Request 1 —
Please print, unchanged, the part of the entries that opens with the line containing "You are a computer-use agent. Screen" and closes with the line containing "Action: click(x=1014, y=61)", both of those lines included.

+++ Supplied text

Search code examples
avrospark-avro

Avro multiple record of same type in single schema


I like to use the same record type in an Avro schema multiple times. Consider this schema definition

{
    "type": "record",
    "name": "OrderBook",
    "namespace": "my.types",
    "doc": "Test order update",
    "fields": [
        {
            "name": "bids",
            "type": {
                "type": "array",
                "items": {
                    "type": "record",
                    "name": "OrderBookVolume",
                    "namespace": "my.types",
                    "fields": [
                        {
                            "name": "price",
                            "type": "double"
                        },
                        {
                            "name": "volume",
                            "type": "double"
                        }
                    ]
                }
            }
        },
        {
            "name": "asks",
            "type": {
                "type": "array",
                "items": {
                    "type": "record",
                    "name": "OrderBookVolume",
                    "namespace": "my.types",
                    "fields": [
                        {
                            "name": "price",
                            "type": "double"

++++++
+++ Provided material

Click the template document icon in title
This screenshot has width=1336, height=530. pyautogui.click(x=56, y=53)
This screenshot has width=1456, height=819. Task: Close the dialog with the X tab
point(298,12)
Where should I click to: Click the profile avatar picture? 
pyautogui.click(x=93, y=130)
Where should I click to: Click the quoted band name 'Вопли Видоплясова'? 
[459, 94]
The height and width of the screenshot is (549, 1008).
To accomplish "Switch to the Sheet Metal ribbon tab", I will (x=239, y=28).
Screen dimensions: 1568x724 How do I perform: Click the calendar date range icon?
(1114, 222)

++++++
+++ Provided material

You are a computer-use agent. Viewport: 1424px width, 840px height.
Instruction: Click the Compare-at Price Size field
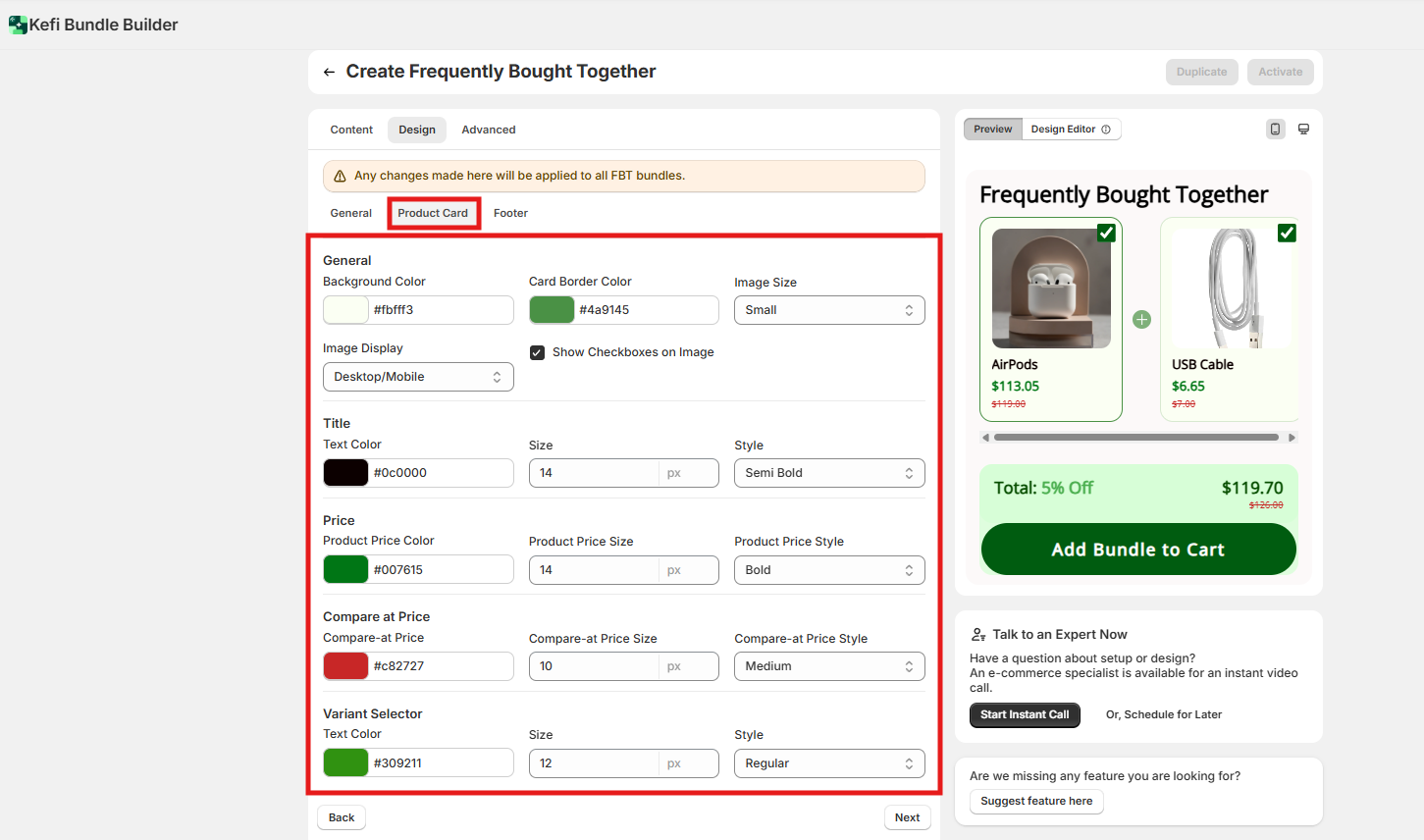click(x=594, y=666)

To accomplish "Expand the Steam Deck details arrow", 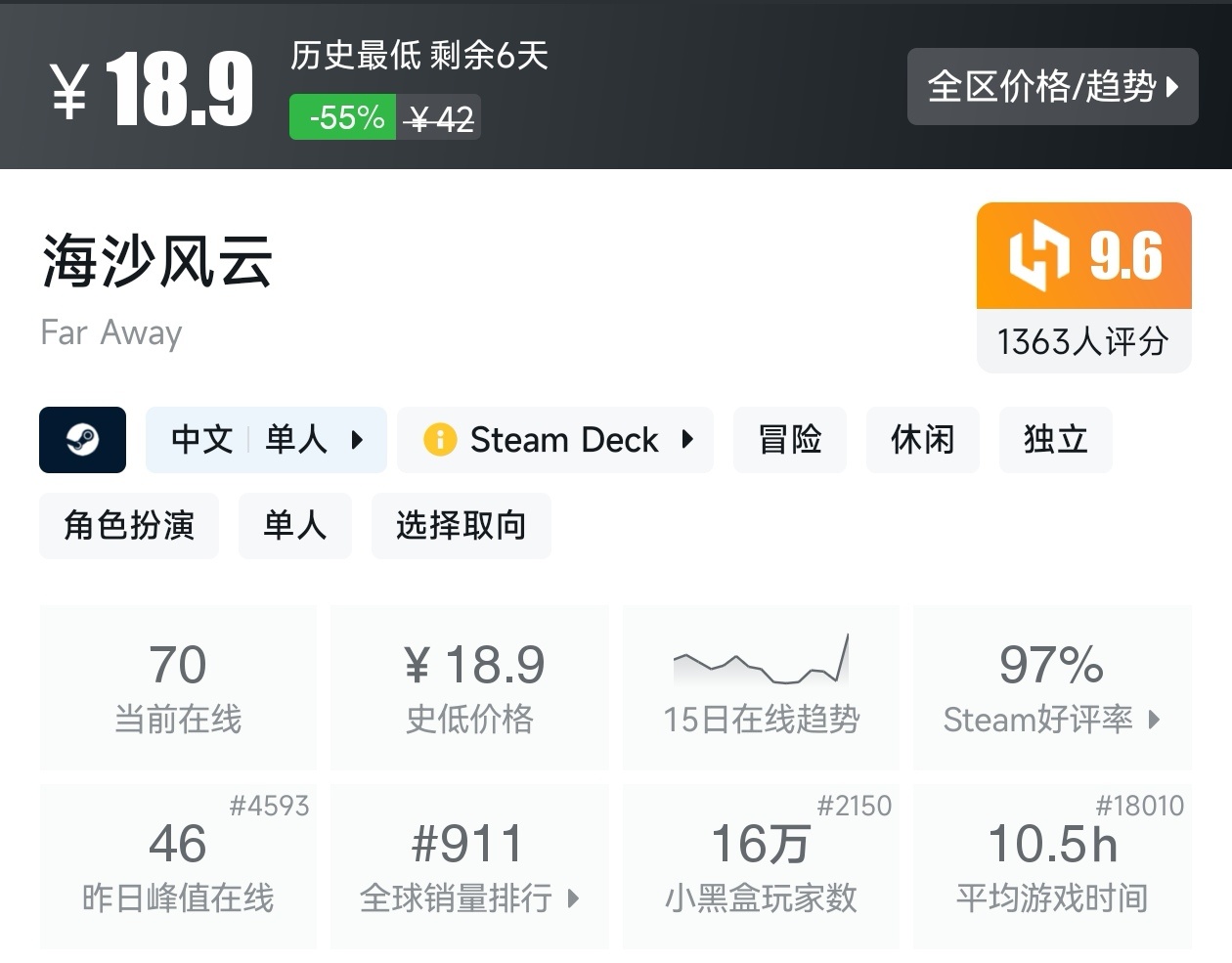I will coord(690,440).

++++++
+++ Provided material

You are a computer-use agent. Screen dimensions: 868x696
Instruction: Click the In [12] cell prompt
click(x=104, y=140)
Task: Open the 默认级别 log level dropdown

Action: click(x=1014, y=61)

++++++

Request 2 —
In the Avro schema question, what name is given to the record type used for the items of the "bids" array?

Complete output 1 —
You are a computer-use agent. Screen dimensions: 868x696
Instruction: Click the In [12] cell prompt
click(x=104, y=140)
Task: Open the 默认级别 log level dropdown

Action: click(x=1014, y=61)

Complete output 2 —
OrderBookVolume